Delhi elderly couple death: Under police watch, yet lonely, vulnerable
In 2018, according to police records 1,433 visits to the homes of senior citizens were made by the personnel of Delhi Police every day on an average. Yet, 61 senior citizens fell prey to heinous crimes.Updated: Jan 28, 2019 13:33 IST
The mysterious deaths of an elderly couple in a posh south Delhi neighbourhood has once again highlighted how the city’s senior citizens continue to remain vulnerable and lonely despite a host of steps taken by the police and government.

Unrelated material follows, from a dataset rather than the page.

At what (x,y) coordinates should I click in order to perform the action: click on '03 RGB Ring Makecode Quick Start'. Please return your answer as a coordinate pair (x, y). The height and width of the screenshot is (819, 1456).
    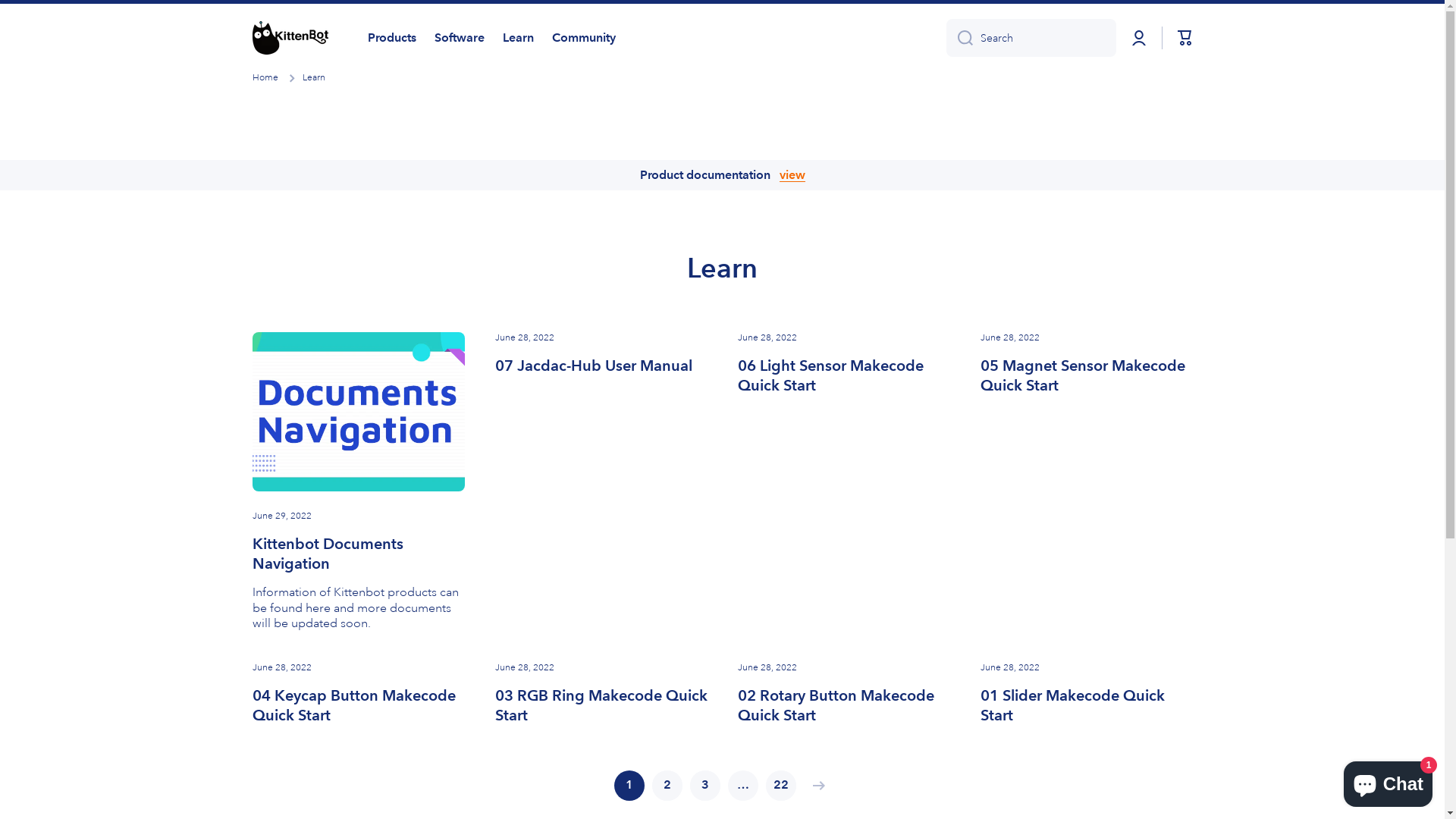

The couple was among 35,415 senior citizens who were under the watch of the Delhi Police and would be frequently visited by the local beat personnel. Police regularly meet and call elderly citizens registered with them to ensure that they feel safe, are not harassed by anyone or suffer from depression.
Last year, according to police records 1,433 such visits to the homes of senior citizens were made by the police every day on an average. Yet, 61 senior citizens fell prey to heinous crimes. Most of the registered senior citizens are residents of the city’s posh neighbourhoods. Police said it is mainly the elders living in such neighbourhoods who are targeted by criminals. “Those living in the middle or lower economic neighbourhoods have their relatives and neighbours watching over them,” said a senior police officer.

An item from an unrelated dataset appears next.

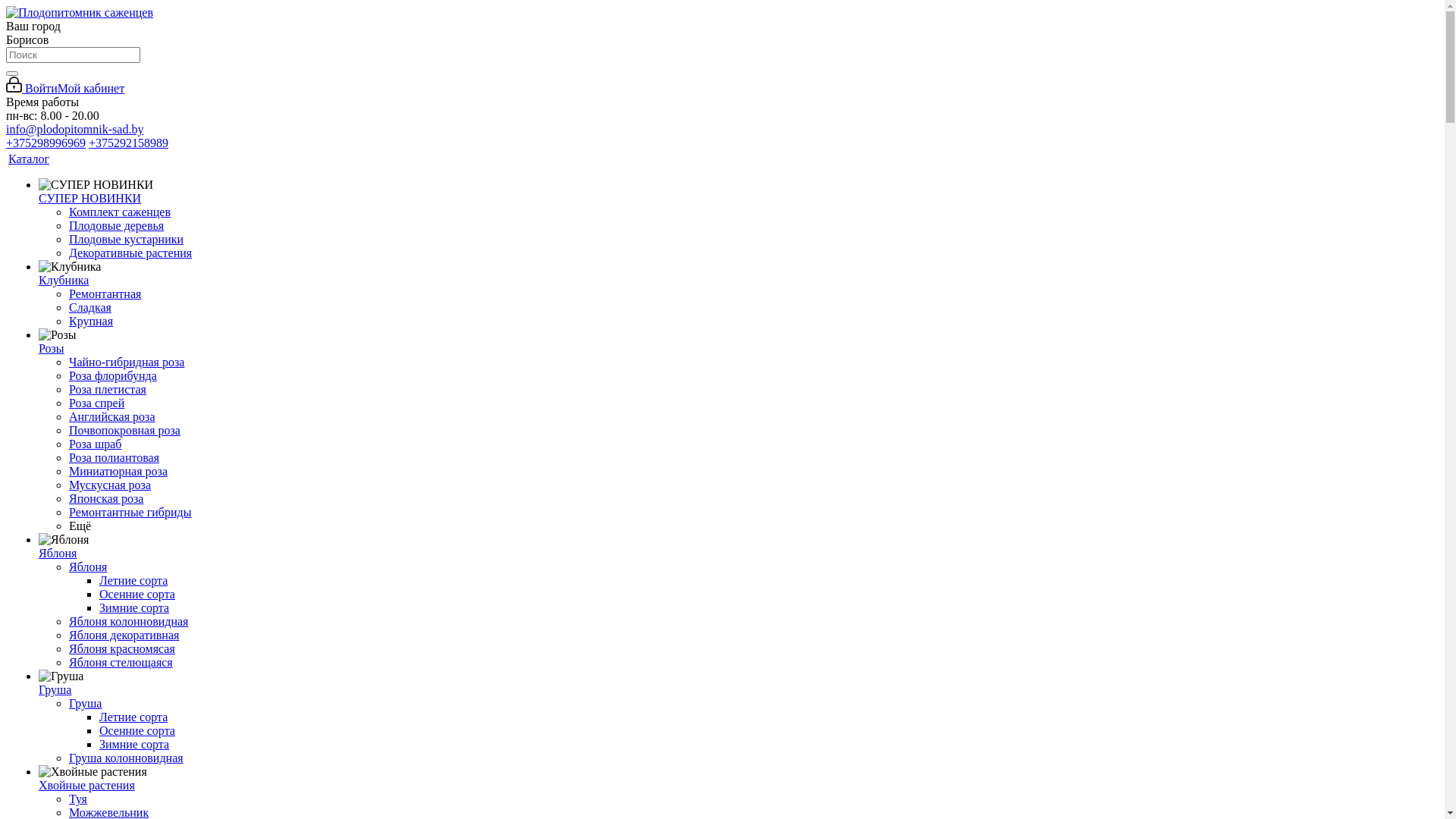  I want to click on 'info@plodopitomnik-sad.by', so click(74, 128).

“The upper-middle class neighbourhoods in Delhi have many elderly people living alone as their children are either settled abroad or in other Indian cities. They are seen as easy targets by the criminals. In many cases, we have also seen that they suffer from depression,” said the officer.
But the regular visits by the local police only have a limited role to play in dealing with the loneliness of the city’s elderly. That sense of loneliness makes the elderly even more vulnerable.
“We have often seen youngsters not having time for their elderly parents. Due to the absence of social interactions, the old people are ignorant of their vulnerability and end up allowing strangers inside their homes. That is why you will often find friendly entries into the houses of senior citizens who were murdered,” said Himanshu Rath, the founder chairman of Agewell Foundation.
JR Gupta, president of the Senior Citizen Council, says that the issues of loneliness and depression of the city’s elderly are catered to some extent by the presence of around 100 recreational centres for senior citizens. “These centres address the issue of neglect and loneliness,” said Gupta, adding that more such centres would be helpful.